Exercise input:
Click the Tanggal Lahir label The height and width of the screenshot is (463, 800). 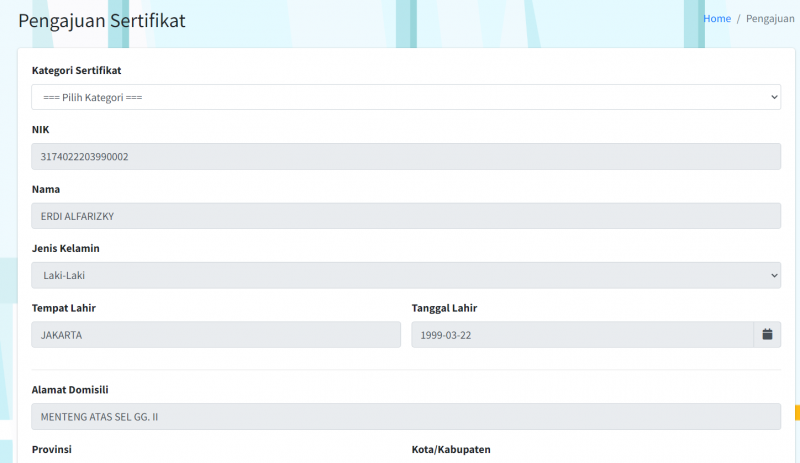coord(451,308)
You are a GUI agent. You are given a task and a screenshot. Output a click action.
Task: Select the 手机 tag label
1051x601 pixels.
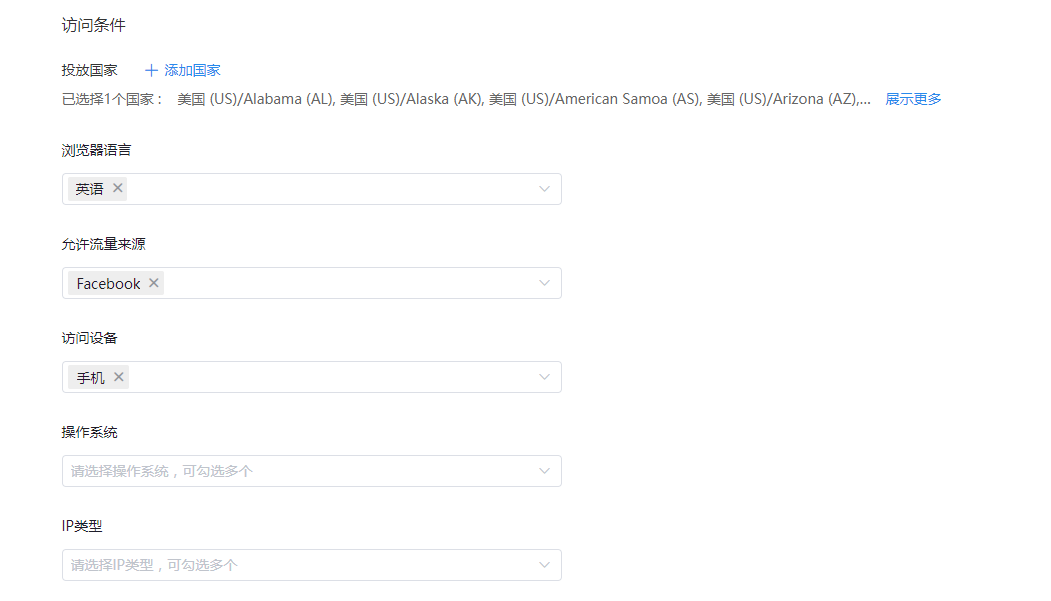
---
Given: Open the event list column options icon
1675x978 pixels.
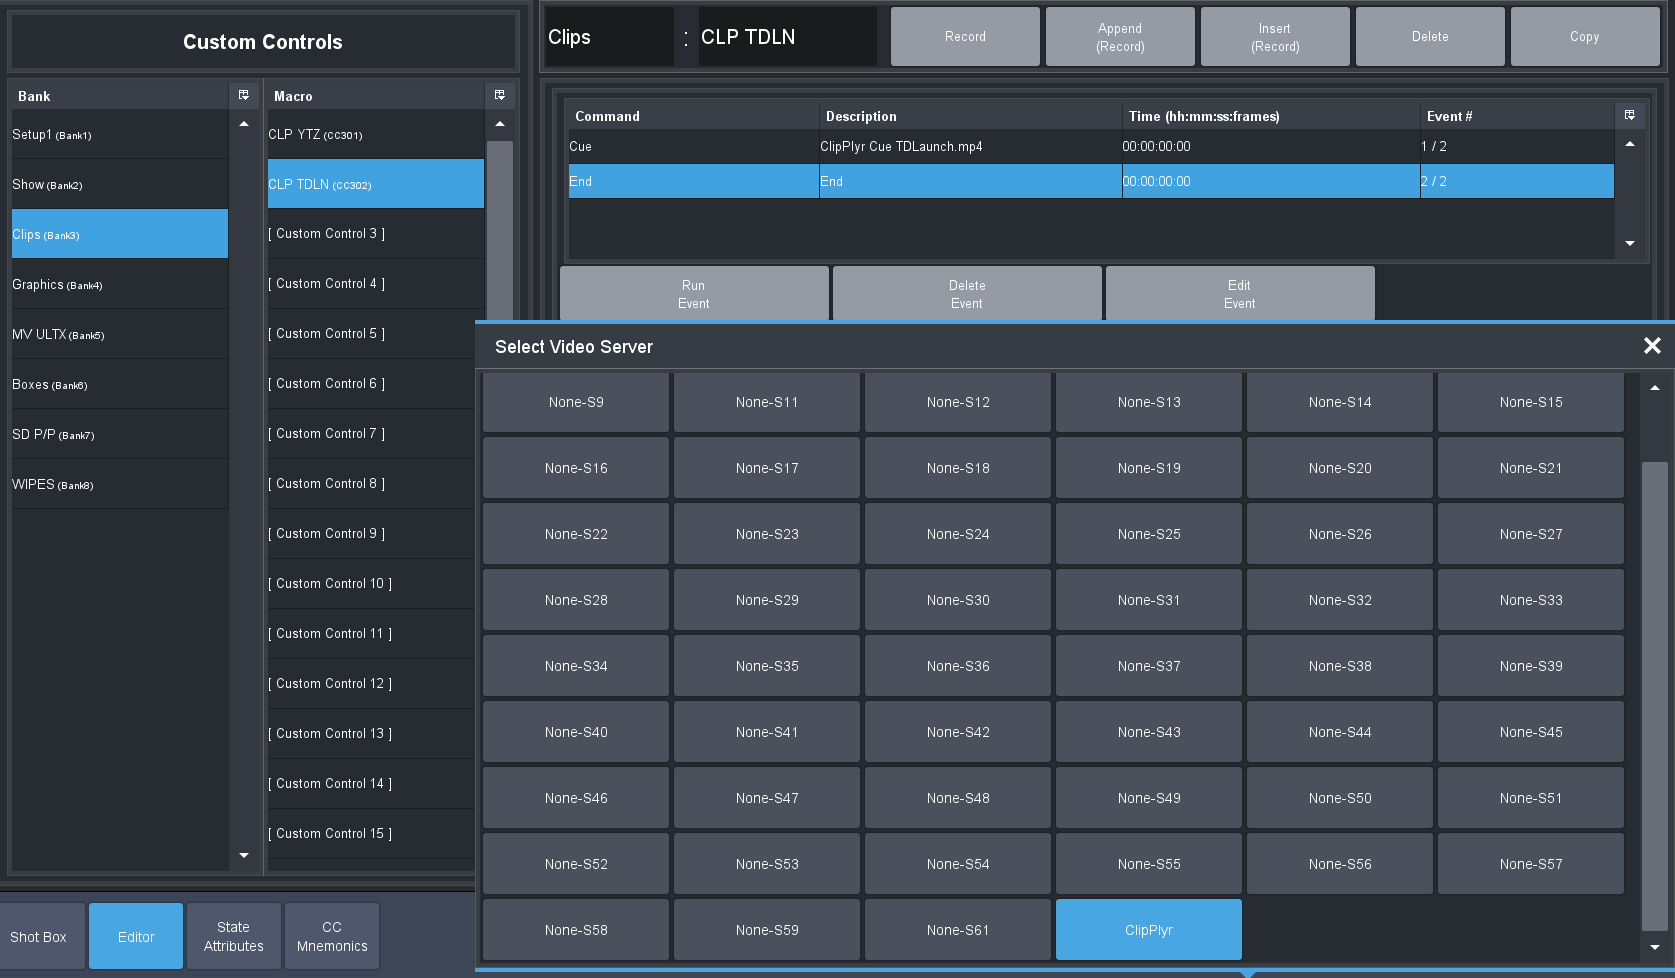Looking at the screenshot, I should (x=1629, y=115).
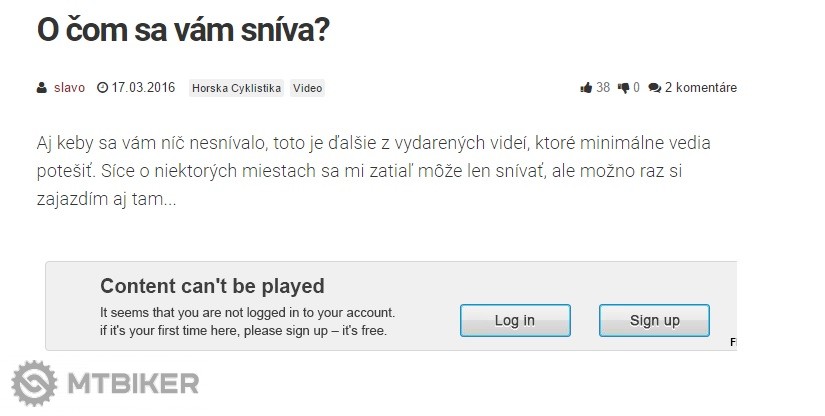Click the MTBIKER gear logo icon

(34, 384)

Exercise aim: All that is wanted is the stretch of lines above from the one containing "You are a GUI" through the one containing "1051x601 pixels.", duplicated exactly.

Answer to the exercise:
You are a GUI agent. You are given a task and a screenshot. Output a click action.
Task: Select the 手机 tag label
1051x601 pixels.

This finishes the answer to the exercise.